The behavior will change in pandas 3.0. This inplace method will never work because the intermediate object on which we are setting values always behaves as a copy.

For example, when doing 'df[col].method(value, inplace=True)', try using 'df.method({col: value}, inplace=True)' or df[col] = df[col].method(value) instead, to perform the operation inplace on the original object.


  adata.obs["Immune system disorders"].replace({"Multipla sclurosis": disease_bionty_lookup.multiple_sclerosis.name},
[15]:
0    rheumatoid arthritis
1          celiac disease
2      multiple sclerosis
Name: Immune system disorders, dtype: object
[16]:
disease_bionty.inspect(
    adata.obs["Immune system disorders"], field=disease_bionty.name, return_df=True
)
3 terms (100.00%) are validated for name
[16]:
__validated__
rheumatoid arthritis True
celiac disease True
multiple sclerosis True

Voilà, all of our immune system disorders are mapped against the ontology.

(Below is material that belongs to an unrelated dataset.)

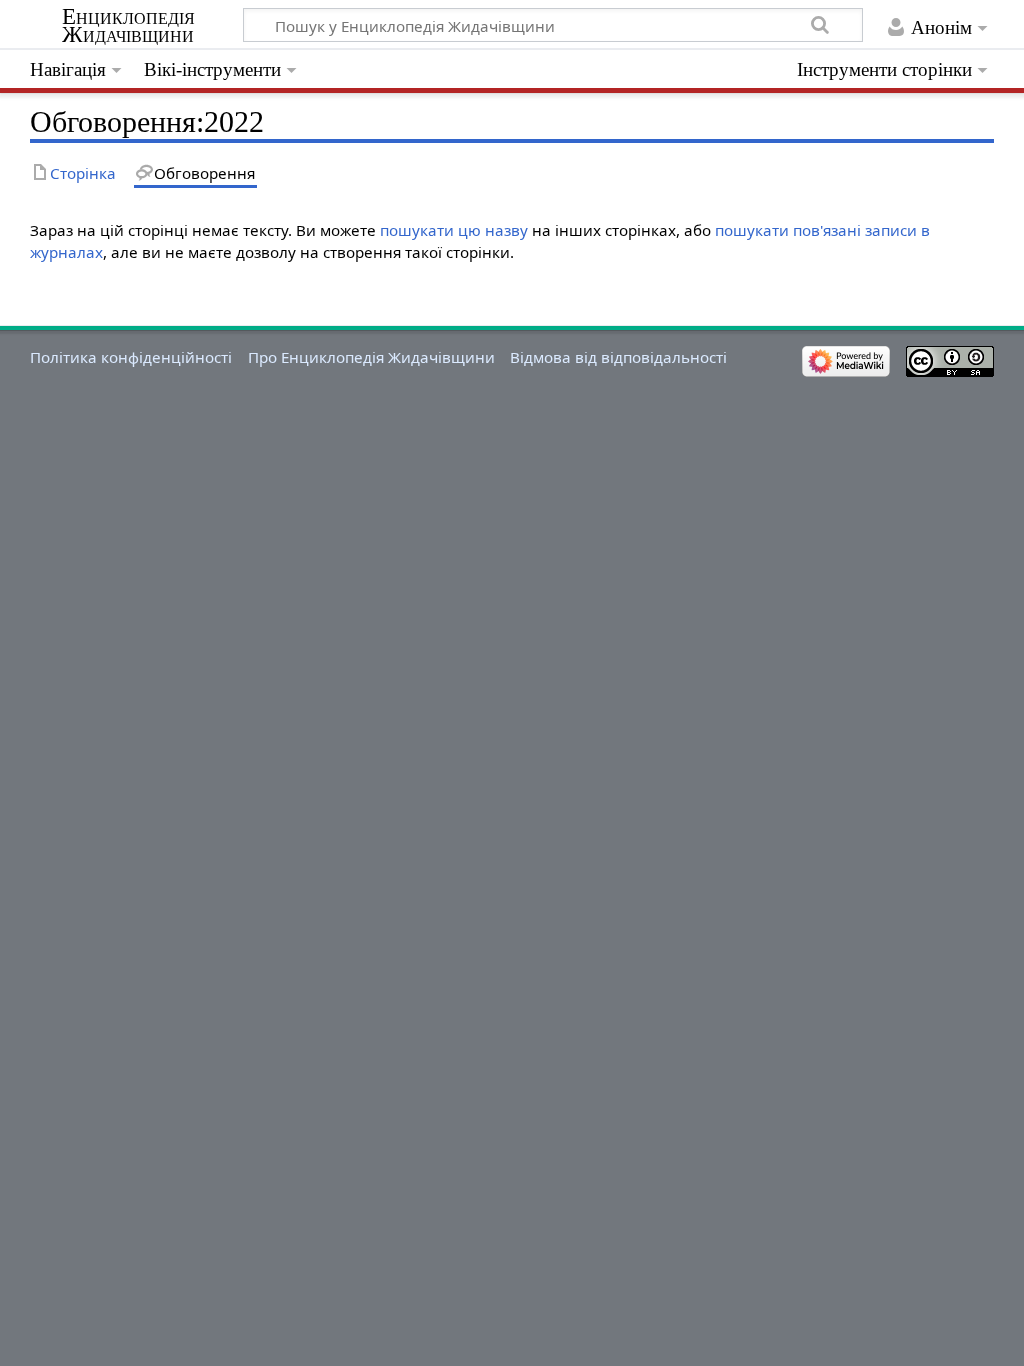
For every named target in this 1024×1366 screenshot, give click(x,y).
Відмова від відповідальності (618, 357)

We could now repeat this process for all other columns.

Mapping against other Disease ontologies

Bionty supports other ontologies besides the MONDO Disease Ontology like the Disease Ontology or ICD. The workflow is the same.

We solely need to adapt the source and the version.

[17]:
disease_bionty = bt.Disease(source="icd", version="icd-11-2023")
disease_bionty
[17]:
PublicOntology
Entity: Disease
Organism: human
Source: icd, icd-11-2023
#terms: 35574

The remaining workflow would be the same as above.

Conclusion

ehrapy provides support for ontology management, inspection and mapping through Bionty. Bionty provide access to ontologies such as the Mondo Disease Ontology, Disease Ontology and many others. To access these ontologies we create a Bionty Disease objects that have class functions to map synonyms and to inspect data for adherence against ontologies. Mismatches can be remedied by finding the actual correct ontology name using lookup objects or fuzzy matching.